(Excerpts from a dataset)
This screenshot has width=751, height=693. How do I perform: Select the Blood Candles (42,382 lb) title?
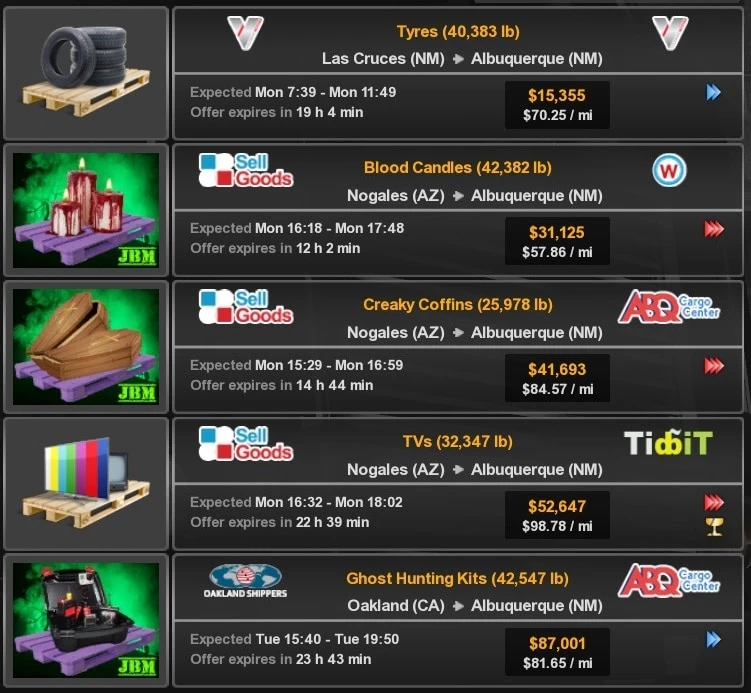coord(458,168)
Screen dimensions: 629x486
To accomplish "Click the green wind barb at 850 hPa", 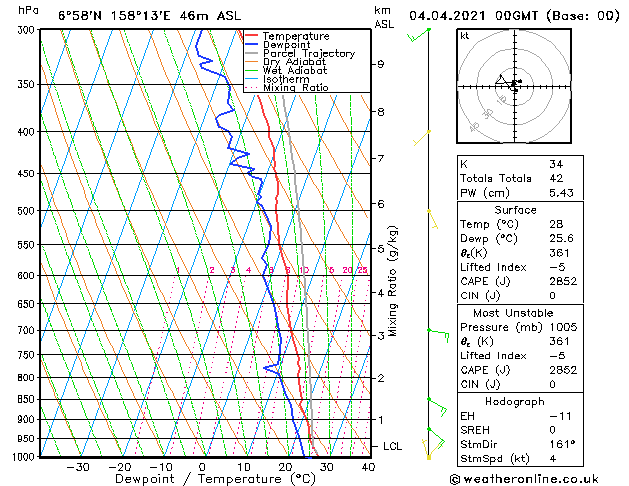I will pyautogui.click(x=437, y=407).
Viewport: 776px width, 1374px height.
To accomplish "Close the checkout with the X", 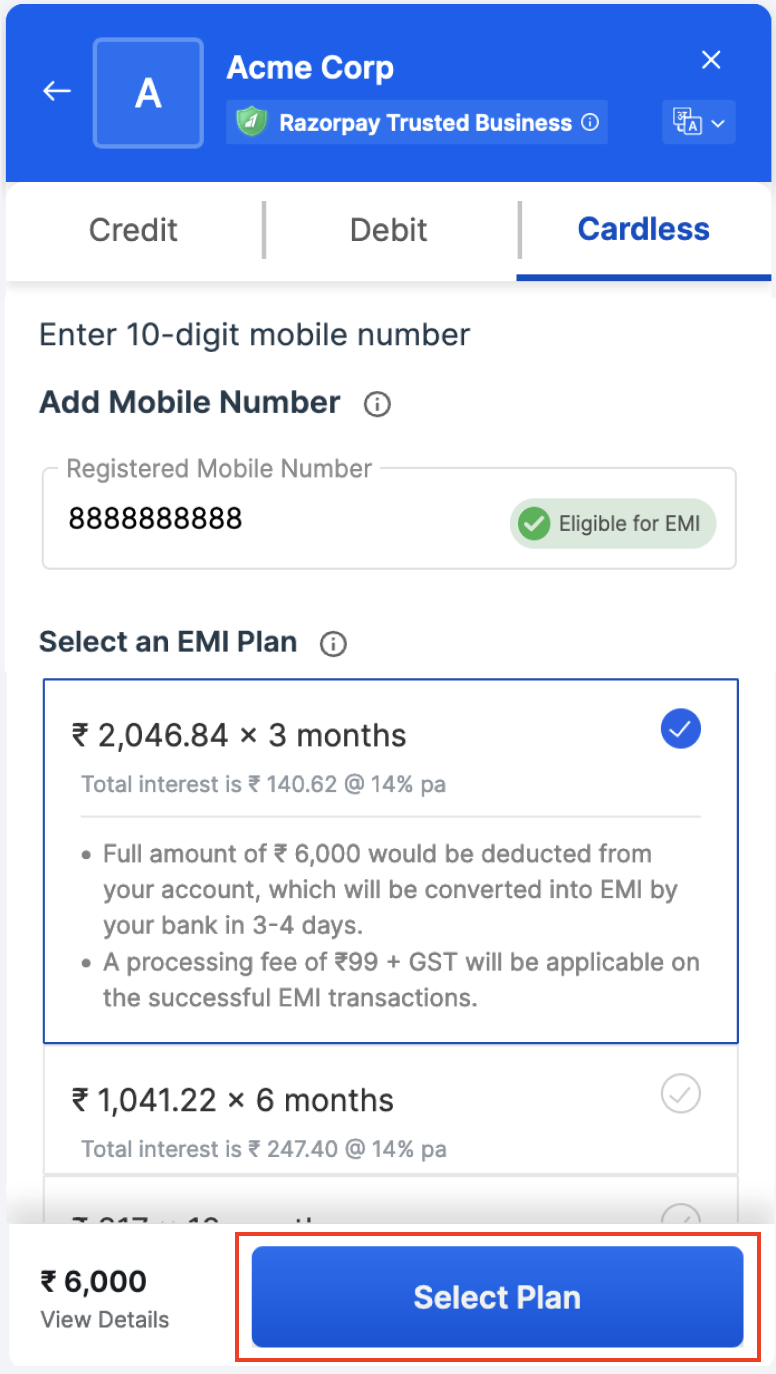I will [711, 61].
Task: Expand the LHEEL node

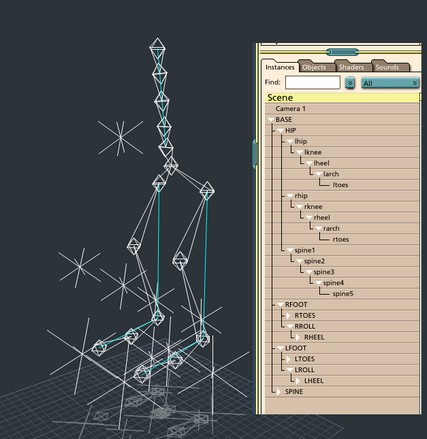Action: coord(298,381)
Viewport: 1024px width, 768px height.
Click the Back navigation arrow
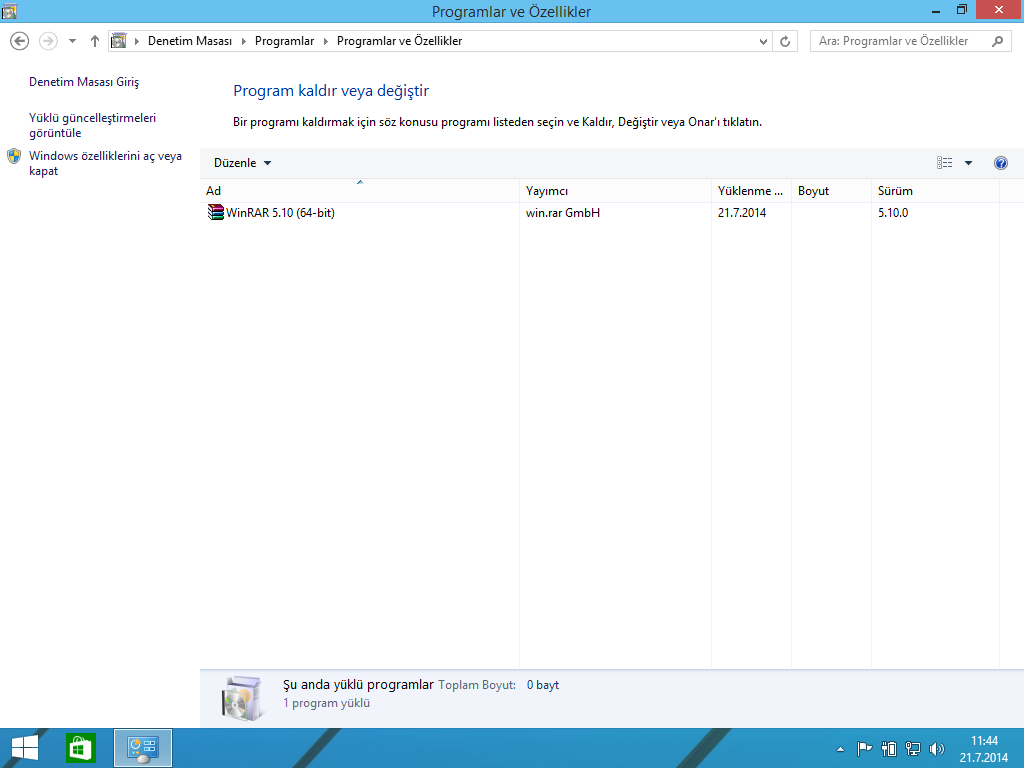point(18,41)
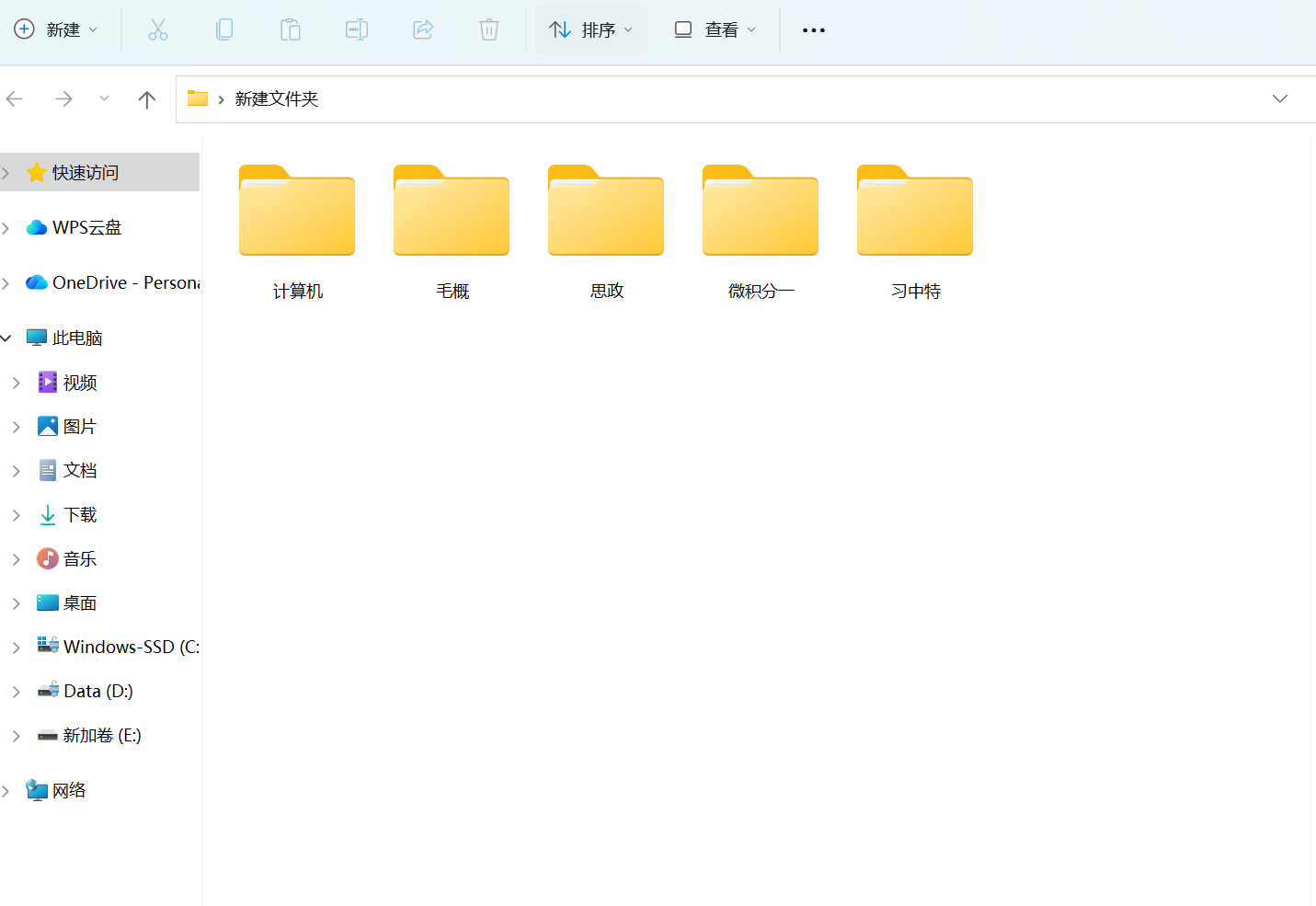Click the Delete trash can icon
Screen dimensions: 1316x906
tap(489, 30)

## Task
Provide the number of lines above that include the string "Viewport", with no other words.

## Exercise result
2